Turizm bölümü yeni olağan devir için hazırlıklarını tamamlarken, dolarda yaşanan rekabetçi kur siyaseti, tatile gelen turistlerin ilgisini çekti. Antalya, Bodrum, Çeşme üzere turizm destinasyonlarının yanı sıra İstanbul ve İzmir’i gören turistler, hem yatırım hem de yaşamak için bu kentlerde konut almaya başladı.
Tüm dünyayı tesirine alan COVID-19’un yaraları tüm dallarda sarılmaya başlanıyor. Bu devri Post-Pandemi devri olarak pahalandıran Gayrimenkul Pazarlama Uzmanı Dr. Ali Gökçiler, “Biz pandemide bile Türkiye’nin ne kadar güçlü bir ülke olduğunu, dünyanın dört bir yanından ülkemizi yaşamak için tercih eden ülke insanlarıyla gördük. Artık turizm dönemi açılıyor. Ülkemize gelen turistlerin çok büyük bir kısmının ülkemizde yaşamak istediğini görüyoruz” dedi. Türkiye’nin pandemi sürecinde sıhhat altyapısının bu satışları etkilediğini anlatan Gökçiler, “Modern sıhhat sistemi, yabancının ilgisini çeken en kıymetli öge oldu. Türkiye’de dolarda rekabetçi kur siyasetinin da tesiriyle, ülkemizde gayrimenkul fiyatları daha cazip bir noktaya geldi. Bunlara bir de Türkiye’nin doğal hoşluğu ve konut projelerindeki tasarım ustalığı eklenince ilgi dikkat cazip hale geldi.
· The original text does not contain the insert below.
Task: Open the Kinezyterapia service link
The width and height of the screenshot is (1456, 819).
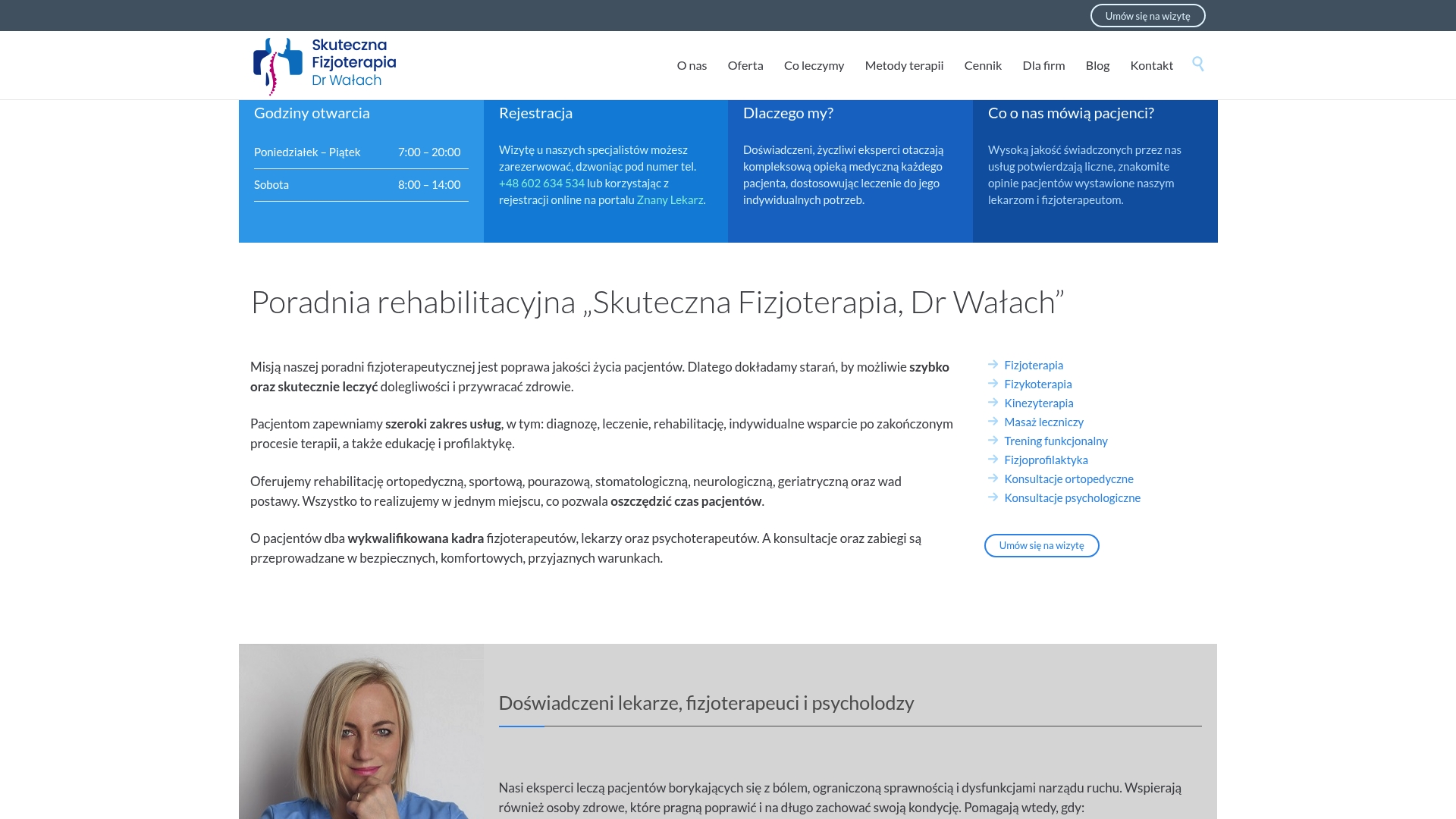Action: point(1039,403)
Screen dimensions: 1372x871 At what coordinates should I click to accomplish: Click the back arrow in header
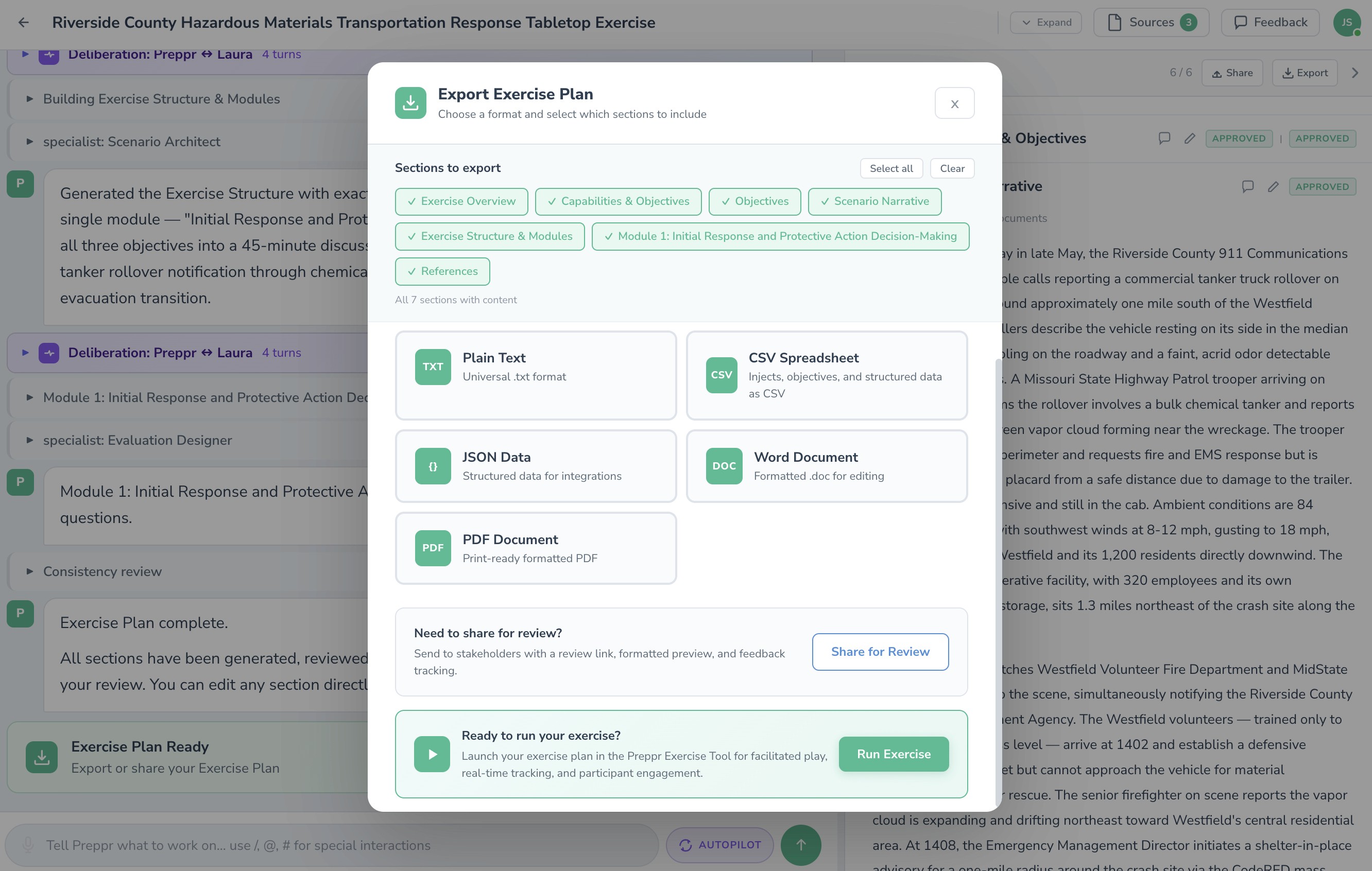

Satış ofislerimize gelen taleplerden de görüyoruz. İstatistikler de bunu söylüyor. Sıhhat turizmi, resort turizmi direkt gayrimenkul bölümünü etkiliyor. Bu yıldan umudumuz yüksek” diye konuştu. Ruslar ve Almanların başı çektiğini belirten Gökçiler, “Ruslar yüzde 76,5, Almanların ise yüzde 64’ü tatil emelli gelmek için ülkemizden yatırım yapıyor. Ortalama gayrimenkul yatırımına ayırdıkları bütçe ise ortalama 1 milyon TL’den başlıyor. Burada yaşadıkları mühlet içerisinde de iktisada sağladıkları katkıyla da önemli bir döviz getirisi sağlıyorlar” dedi.
“Turizm hacmi gayrimenkul bölümünü direkt etkiliyor”
Turizmcilerin ve gayrimenkul üreticilerinin ortak pazarının yurtdışı olduğunu kaydeden Gökçiler, “Yurtdışına Türkiye tanıtımı iki bölümün de ortak pazarı. Turizmde ülkemize daha çok döviz getirecek kitleler hedeflenirken, gayrimenkulde de alım gücü daha yüksek kitleler hedefleniyor. Aslında ortak paydamız bu. Pandemide toplumsal olarak yaşanan kapanma psikolojisinin, bu yaz turizm patlamasına dönüşeceğini öngörüyoruz. Bu da yeniden yaşama, ülkemize taşınma, burada çalışma, üretme hacmini de direkt olarak etkileyecek” dedi.
Brezilya hariç BRIC ülkeleri burada
Pandemi periyodunda daralan iktisadın sonucunda satışa çıkarılan otel yatırımlarına da önemli yabancı alıcı talebi olduğunu vurgulayan Gökçiler, “Önümüzdeki devirde göreceğiz ki, önemli ekonomik yatırımlar, yatırım şirketleri ve fonlar bu periyodu fırsata çevirerek ülkemize gelecekler” diye konuştu. Bu devirde Türkiye’yi yabancı yatırımcıların markaj altına aldığını kaydeden Gökçiler, “Özellikle Çin ve Hindistan’ın başını çektiği Asya ülkeleri, Körfez Bölgesi ve Rusların önderliğindeki Doğu Bloku coğrafyası, büyük yatırım arayışları içerisinde. BRIC ülkelerinden Brezilya dışında gelişen iktisadın lokomotif ülkeleri önemli bir arayış içinde. Bilhassa turizm tesisi satın almak için kolları sıvadılar. Fırsatları kıymetlendirmek istiyorlar” dedi.